I shot upright crying out like I usually did this time of night. My face was wet and I took in my surroundings slowly realizing it was all just a dream. A terrifying dream. I pushed the hair that stuck to my face from a slick coat of sweat and took a few shakey breaths trying to calm down before I had a heart attack. Something was different this time, I couldn't calm my breathing and my chest felt heavy. This panicked me even more and I felt my throat closing in on itself. I was having a panic attack, I'd had enough of them in the past to recognize the feeling. It'd been awhile and I had not missed the feeling.

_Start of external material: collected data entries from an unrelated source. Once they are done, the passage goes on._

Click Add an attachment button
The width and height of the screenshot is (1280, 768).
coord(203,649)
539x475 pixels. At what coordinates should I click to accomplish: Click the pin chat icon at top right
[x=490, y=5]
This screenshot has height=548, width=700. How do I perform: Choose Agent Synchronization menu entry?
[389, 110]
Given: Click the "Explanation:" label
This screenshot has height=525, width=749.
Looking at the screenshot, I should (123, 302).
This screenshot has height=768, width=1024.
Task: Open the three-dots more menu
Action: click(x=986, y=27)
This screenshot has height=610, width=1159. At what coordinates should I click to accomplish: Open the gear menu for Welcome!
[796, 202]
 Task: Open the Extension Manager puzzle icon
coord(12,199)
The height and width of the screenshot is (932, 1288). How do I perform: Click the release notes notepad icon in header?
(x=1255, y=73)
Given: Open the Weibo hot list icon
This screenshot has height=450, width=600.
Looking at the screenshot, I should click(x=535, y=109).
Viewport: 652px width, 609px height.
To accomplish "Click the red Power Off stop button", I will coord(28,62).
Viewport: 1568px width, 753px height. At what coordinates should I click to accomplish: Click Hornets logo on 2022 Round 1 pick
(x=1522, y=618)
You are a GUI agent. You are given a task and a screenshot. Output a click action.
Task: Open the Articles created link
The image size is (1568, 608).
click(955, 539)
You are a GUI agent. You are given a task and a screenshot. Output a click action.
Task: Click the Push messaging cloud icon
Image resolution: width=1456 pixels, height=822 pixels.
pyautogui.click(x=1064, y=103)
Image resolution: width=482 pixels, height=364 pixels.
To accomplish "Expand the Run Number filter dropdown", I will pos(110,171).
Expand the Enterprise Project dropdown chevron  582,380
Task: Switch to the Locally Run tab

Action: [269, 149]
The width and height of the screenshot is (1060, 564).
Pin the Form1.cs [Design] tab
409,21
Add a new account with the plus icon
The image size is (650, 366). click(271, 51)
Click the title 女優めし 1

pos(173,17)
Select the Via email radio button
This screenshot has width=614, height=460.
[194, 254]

I put my face between my knees and tried to calm down, but it was difficult to do when I could barely breath. Strange wheezing noises were escaping my mouth and my voice finally broke through. I sobbed loudly my voice cracking because I was struggling to breath again.

"Why?" I whispered to myself pathetically. I looked up when I saw a light turn on in the hall. There were footsteps on the other side of my door, but they stopped. I could see the shadow of Rayner under my door and I wanted him to comfort me and tell me I wasn't alone, but I also wanted to be left alone because I already felt clausterphobic enough in this room. He never came though, which hurt almost worse than the ache in my chest from the dream and panic attack that I was slowly recovering from.

***

The next morning I woke up with a throbbing head so I knocked back a couple Advil to dull the pain. School was the last place I wanted to go so I decided I was skipping regardless of my stupid detentions or Rayner's opinion. I crawled back into bed and tossed the covers over my head closing my eyes. A knock on my door startled me awake from my drowsy state. My stomach got a fuzzy and nervous feeling.

"School." Rayner mumbled lazily in the doorway scratching his head no doubt. I sat up and looked at him shaking my head, there was no way I was getting up today and he couldn't make me. I laid back down burying myself deeper in the blankets hoping he'd let me just stay home.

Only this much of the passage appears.